La préoccupation du gardien était telle, depuis l’avènement de la catastrophe, qu’il avait perdu la passion qu’il avait - souveraine, presque vitale, du moins il le croyait - pour la musique, une passion qui remonte, comme la chasse aux oiseaux à la moyenne enfance. L’écoute sereine des mélodies et de ses airs favoris céda impérativement le pas à celle, haletante, des communiqués contradictoires faussement rassurants ou exagérément alarmistes selon les sources ou les intérêts en jeu. Il se rappela maintenant les visites impromptues que lui fit le directeur, à des heures impossibles de la nuit, pour tester son sérieux au début de son recrutement. De guerre lasse, il finit par renoncer à ces apparitions inattendues au milieu de la nuit.
Que lui voulait-il donc ?
Le veilleur passa la nuit à échafauder les hypothèses les plus farfelues. Cette visite inattendue n’augurait rien de bon.
Le lendemain, il se présenta à l’heure indiquée, le directeur donna l’ordre de le faire entrer tout de suite.

— Entrez ! Je vous attendais.
Il l’invita à s’asseoir et continua :
« Voilà : je vais droit au but pour ne pas abuser de votre patience. En plus vous avez besoin d’aller vous reposer après une longue nuit de veille. Vous y avez droit. Voilà. Je tiens d’abord à vous féliciter pour l’abnégation et le sérieux dont vous avez fait montre depuis que vous avez pris votre service. Votre zèle a d’ailleurs été partiellement récompensé par le logement qui vous a été cédé au cours de cette période. »
Il se tut et dévisagea longuement son employé comme s’il cherchait ou attendait quelque témoignage de reconnaissance. Prudent le veilleur écoutait, placide et silencieux.
« Voilà. J’en viens aux faits. Ce logement, comme vous le savez, est affecté à la direction. Un adjoint a été nommé ; il prendra son service la semaine prochaine. Je vous demande donc de prendre vos dispositions pour libérer le logement qui vous a été prêté à titre provisoire. D’accord ? »

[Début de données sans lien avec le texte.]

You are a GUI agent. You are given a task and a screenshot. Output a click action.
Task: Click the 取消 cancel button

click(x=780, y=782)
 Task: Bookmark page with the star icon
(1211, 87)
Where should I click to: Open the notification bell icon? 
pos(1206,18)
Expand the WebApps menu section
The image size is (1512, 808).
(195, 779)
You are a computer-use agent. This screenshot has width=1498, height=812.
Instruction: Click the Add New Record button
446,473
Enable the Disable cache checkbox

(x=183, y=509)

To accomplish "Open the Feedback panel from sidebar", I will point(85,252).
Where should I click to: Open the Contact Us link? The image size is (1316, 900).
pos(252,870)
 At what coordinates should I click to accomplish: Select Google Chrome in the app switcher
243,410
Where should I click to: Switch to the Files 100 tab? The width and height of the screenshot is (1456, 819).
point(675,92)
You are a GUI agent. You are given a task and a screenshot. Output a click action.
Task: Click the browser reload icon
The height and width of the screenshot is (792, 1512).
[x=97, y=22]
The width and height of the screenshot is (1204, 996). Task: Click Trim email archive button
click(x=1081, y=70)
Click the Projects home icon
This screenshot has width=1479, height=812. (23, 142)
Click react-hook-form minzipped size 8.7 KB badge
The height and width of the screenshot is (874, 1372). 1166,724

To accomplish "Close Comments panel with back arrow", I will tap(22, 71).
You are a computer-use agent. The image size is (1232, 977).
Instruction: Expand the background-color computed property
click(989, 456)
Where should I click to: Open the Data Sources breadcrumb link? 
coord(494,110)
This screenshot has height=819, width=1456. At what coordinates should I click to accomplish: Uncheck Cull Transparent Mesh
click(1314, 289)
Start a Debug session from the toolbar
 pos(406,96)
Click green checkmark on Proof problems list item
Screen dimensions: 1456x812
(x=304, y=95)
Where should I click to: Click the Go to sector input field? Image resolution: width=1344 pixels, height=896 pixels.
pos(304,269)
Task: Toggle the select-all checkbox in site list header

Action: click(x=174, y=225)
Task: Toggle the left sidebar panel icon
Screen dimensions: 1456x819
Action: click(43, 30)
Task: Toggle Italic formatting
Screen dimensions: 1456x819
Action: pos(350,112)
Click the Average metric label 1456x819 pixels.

— Comme vous voulez Monsieur le Directeur.

— Merci. Vous me remettrez les clefs personnellement. Vous pouvez aller vous reposer.
Il rentra à la maison pour dormir. Il s’assoupit rapidement. Il dérivait dans les limbes flous entre veille et sommeil. Il rêva qu’il courait dans un nuage de plumages rutilants, de duvets soyeux, de rémiges frémissantes, de becs, de cols duveteux. Sous ses pieds s’étendait à perte de vue un tapis féerique où avait éclos un printemps enchanté, de vastes parterres de fleurs voletant comme des papillons dont certaines avaient la forme d’aigrettes et de rémiges, d’autres celle de crêtes et de huppes…
Il se réveilla en sursaut. Le pépiement, il l’avait bel et bien entendu. Cela faisait longtemps qu’il n’avait entendu pareil cri. Il se leva, courut vers la fenêtre, l’ouvrit précipitamment mais sans bruit. Pour de vrai, un oiseau s’envola ! Il alluma une cigarette et resta longtemps appuyé à la rambarde de la fenêtre.